Requirement >>
Pick out each line of the listing below that contains the word "Choose" and copy those lines in full.
-- start Extracted records --
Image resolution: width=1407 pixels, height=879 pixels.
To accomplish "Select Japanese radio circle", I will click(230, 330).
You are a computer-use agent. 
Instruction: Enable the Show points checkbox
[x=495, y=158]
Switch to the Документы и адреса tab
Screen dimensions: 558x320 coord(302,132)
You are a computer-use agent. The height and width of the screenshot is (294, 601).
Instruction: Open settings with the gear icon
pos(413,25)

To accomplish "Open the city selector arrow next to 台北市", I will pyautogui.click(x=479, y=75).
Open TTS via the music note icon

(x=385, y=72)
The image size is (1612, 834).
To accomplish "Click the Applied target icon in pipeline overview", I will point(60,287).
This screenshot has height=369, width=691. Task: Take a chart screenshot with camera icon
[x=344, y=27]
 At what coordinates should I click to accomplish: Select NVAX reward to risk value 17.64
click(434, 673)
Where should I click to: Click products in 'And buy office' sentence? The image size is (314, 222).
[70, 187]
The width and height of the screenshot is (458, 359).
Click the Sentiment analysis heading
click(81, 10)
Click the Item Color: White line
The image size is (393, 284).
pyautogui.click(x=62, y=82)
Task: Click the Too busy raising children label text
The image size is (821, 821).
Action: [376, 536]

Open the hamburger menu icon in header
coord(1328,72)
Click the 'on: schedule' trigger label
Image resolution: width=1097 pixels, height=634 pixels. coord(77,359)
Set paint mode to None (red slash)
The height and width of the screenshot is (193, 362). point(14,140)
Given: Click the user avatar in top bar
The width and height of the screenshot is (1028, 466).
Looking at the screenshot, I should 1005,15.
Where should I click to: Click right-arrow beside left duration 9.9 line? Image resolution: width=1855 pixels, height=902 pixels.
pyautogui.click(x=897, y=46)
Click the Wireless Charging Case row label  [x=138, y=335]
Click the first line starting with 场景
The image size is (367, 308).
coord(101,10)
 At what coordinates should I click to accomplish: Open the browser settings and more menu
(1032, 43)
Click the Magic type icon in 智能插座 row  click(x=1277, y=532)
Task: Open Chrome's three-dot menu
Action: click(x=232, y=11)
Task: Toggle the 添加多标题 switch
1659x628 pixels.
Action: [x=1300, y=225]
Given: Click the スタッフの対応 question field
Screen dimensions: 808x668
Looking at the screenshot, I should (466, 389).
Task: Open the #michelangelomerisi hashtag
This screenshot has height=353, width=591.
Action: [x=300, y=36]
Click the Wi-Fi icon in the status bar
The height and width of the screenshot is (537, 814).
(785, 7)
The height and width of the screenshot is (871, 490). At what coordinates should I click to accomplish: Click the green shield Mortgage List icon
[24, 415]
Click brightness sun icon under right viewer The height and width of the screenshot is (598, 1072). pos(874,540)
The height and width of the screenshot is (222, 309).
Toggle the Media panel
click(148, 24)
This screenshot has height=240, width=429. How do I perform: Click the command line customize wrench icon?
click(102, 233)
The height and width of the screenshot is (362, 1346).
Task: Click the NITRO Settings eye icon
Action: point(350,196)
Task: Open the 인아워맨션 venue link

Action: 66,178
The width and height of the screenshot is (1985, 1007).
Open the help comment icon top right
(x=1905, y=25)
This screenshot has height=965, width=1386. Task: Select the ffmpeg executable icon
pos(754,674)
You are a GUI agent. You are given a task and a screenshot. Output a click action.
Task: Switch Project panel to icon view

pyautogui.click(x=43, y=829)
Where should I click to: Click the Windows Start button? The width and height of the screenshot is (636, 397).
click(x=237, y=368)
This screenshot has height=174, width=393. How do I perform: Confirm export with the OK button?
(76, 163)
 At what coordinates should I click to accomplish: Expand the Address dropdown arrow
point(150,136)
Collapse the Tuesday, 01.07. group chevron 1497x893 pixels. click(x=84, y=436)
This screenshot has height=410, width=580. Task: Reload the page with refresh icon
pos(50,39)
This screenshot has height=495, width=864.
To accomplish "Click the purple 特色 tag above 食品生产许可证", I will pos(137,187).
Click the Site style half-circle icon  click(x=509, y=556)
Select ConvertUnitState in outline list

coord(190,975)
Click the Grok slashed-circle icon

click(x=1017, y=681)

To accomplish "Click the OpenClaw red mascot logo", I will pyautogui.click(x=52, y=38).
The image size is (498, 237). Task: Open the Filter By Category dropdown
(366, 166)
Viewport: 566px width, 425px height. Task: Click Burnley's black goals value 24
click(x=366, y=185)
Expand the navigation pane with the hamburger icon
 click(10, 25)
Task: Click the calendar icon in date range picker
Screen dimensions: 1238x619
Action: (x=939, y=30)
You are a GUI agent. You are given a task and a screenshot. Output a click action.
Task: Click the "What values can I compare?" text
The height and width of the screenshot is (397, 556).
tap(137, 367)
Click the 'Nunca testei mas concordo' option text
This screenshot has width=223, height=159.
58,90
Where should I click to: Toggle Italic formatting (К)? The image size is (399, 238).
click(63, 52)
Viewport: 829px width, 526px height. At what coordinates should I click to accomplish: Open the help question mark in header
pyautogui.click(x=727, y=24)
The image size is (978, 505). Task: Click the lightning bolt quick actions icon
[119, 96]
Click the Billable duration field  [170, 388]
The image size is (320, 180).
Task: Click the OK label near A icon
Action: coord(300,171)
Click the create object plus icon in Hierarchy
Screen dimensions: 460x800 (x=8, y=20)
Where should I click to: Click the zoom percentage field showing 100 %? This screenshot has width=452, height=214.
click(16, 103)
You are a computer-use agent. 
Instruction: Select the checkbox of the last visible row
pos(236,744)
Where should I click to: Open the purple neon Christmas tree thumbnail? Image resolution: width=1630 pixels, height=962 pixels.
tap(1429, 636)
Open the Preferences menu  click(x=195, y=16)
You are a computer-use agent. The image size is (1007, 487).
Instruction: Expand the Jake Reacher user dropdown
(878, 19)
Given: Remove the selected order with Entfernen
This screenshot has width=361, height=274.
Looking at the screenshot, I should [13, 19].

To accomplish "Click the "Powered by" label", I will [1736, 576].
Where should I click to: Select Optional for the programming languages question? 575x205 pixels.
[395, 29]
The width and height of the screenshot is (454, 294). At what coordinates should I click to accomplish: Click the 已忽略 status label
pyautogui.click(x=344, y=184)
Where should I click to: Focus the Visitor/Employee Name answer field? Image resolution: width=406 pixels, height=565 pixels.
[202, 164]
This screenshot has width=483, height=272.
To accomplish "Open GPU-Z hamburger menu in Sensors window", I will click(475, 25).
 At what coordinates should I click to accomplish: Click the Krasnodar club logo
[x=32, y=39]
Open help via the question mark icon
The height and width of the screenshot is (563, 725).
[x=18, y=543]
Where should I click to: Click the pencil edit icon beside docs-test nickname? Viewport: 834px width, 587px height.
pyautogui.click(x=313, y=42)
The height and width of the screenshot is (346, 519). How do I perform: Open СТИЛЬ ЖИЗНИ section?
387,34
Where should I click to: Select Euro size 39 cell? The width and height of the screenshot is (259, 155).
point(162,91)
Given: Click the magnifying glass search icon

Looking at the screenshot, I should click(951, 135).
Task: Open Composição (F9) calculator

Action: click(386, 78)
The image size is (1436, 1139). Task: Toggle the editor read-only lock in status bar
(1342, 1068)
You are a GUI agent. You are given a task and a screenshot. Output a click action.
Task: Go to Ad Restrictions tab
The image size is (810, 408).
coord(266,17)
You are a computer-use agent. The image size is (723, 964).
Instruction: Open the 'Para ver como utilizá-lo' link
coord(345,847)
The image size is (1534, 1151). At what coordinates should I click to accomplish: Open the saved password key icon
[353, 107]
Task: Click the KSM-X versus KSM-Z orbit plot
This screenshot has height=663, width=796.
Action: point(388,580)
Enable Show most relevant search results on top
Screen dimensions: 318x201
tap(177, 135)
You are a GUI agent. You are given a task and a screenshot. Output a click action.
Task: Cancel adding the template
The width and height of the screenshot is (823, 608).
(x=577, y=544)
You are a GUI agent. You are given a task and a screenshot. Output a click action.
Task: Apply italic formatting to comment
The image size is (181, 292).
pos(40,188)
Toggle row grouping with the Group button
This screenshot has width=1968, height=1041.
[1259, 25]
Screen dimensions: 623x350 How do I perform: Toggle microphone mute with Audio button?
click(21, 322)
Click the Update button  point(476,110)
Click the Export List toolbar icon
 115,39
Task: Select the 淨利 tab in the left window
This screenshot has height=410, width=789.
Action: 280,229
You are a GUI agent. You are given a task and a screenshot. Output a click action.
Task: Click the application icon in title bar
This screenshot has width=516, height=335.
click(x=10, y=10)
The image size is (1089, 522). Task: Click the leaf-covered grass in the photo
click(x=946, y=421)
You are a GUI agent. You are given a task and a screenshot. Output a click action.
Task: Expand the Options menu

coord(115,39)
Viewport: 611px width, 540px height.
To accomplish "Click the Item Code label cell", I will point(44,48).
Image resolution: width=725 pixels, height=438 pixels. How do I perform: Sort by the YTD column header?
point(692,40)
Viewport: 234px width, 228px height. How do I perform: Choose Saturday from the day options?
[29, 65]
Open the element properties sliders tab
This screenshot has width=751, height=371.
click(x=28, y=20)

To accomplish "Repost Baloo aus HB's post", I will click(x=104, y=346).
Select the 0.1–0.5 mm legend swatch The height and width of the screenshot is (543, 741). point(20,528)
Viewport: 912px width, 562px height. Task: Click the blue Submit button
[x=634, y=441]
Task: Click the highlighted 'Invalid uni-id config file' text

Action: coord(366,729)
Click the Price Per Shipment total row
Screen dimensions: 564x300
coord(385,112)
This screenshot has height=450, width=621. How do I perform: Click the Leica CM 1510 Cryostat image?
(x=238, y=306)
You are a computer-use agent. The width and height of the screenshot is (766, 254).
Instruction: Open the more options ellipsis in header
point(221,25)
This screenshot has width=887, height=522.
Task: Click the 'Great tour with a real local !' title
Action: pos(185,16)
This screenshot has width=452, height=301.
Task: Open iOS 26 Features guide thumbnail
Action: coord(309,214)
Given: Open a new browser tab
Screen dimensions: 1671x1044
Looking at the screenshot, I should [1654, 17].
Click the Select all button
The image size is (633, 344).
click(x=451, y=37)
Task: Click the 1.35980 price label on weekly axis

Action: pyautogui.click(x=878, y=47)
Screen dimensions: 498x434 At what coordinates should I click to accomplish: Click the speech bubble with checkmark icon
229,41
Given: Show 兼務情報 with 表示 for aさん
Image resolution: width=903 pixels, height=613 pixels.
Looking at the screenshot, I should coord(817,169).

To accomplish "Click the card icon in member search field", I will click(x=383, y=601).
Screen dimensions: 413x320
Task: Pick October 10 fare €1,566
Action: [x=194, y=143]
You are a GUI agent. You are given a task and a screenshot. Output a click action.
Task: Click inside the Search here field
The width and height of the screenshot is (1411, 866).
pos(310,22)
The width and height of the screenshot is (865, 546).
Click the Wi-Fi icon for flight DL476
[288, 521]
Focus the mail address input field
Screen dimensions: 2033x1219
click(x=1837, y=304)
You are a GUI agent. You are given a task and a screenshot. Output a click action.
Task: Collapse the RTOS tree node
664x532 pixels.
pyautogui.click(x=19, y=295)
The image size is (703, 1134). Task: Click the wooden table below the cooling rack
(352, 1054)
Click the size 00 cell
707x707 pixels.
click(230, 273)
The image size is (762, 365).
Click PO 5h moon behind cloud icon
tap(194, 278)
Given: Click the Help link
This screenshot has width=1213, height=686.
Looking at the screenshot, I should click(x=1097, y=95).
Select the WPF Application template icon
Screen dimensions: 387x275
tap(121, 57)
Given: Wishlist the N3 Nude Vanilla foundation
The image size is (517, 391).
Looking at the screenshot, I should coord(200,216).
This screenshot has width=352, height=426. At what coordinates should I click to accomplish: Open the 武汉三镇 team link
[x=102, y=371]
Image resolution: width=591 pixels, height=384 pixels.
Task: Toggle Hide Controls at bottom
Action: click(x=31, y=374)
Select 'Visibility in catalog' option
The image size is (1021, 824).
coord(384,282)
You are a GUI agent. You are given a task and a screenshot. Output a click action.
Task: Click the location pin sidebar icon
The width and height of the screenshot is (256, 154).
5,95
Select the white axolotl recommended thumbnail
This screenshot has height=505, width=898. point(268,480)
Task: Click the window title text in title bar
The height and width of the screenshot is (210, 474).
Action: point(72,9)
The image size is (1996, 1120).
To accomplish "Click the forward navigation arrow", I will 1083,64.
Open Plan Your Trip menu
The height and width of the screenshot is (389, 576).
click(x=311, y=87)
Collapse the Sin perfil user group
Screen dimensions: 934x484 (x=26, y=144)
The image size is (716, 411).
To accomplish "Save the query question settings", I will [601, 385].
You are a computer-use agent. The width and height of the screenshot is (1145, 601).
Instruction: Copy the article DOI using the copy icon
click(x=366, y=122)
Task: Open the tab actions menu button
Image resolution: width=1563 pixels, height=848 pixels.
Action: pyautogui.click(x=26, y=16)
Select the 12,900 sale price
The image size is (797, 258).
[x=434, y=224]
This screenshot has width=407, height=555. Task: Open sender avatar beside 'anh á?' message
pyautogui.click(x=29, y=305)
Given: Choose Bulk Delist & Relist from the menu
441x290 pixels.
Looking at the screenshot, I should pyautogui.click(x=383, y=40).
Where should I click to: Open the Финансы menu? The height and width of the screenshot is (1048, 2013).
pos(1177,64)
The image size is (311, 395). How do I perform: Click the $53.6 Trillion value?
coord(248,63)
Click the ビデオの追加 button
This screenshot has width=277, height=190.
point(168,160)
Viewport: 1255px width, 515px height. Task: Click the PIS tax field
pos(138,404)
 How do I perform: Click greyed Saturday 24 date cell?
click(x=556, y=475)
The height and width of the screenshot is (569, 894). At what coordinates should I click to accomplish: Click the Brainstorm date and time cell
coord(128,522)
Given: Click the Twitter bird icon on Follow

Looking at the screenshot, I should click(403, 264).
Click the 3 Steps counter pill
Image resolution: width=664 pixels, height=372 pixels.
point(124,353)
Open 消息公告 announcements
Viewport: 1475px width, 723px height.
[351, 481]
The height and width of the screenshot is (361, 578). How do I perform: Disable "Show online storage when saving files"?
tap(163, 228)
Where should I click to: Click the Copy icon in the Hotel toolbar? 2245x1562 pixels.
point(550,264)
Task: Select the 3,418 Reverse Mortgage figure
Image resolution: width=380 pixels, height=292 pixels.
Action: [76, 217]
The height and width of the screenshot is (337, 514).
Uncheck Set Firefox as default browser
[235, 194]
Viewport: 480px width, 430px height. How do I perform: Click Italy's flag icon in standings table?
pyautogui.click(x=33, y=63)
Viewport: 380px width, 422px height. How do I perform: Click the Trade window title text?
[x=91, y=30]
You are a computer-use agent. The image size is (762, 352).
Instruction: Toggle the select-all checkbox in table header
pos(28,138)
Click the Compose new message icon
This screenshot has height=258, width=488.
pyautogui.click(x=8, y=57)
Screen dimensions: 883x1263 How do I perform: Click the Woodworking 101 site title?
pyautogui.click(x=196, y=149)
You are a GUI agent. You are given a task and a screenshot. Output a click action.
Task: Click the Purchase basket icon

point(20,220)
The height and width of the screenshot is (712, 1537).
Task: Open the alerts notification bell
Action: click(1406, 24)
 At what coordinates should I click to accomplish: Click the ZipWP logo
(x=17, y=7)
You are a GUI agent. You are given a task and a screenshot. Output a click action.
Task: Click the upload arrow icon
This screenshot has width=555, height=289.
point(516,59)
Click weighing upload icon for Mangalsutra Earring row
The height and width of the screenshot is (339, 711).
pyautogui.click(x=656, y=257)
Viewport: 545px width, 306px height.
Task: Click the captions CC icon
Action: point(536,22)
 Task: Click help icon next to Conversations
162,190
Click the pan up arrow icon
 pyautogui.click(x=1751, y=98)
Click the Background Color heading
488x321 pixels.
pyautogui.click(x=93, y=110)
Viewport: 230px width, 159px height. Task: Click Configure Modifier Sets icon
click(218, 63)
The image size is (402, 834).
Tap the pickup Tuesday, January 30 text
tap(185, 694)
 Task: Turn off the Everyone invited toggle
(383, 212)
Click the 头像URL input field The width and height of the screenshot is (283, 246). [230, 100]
-- end Extracted records --
Output of the task >>
Viewport: 234px width, 228px height. How do I perform: Choose Saturday from the day options?
Given: Choose Bulk Delist & Relist from the menu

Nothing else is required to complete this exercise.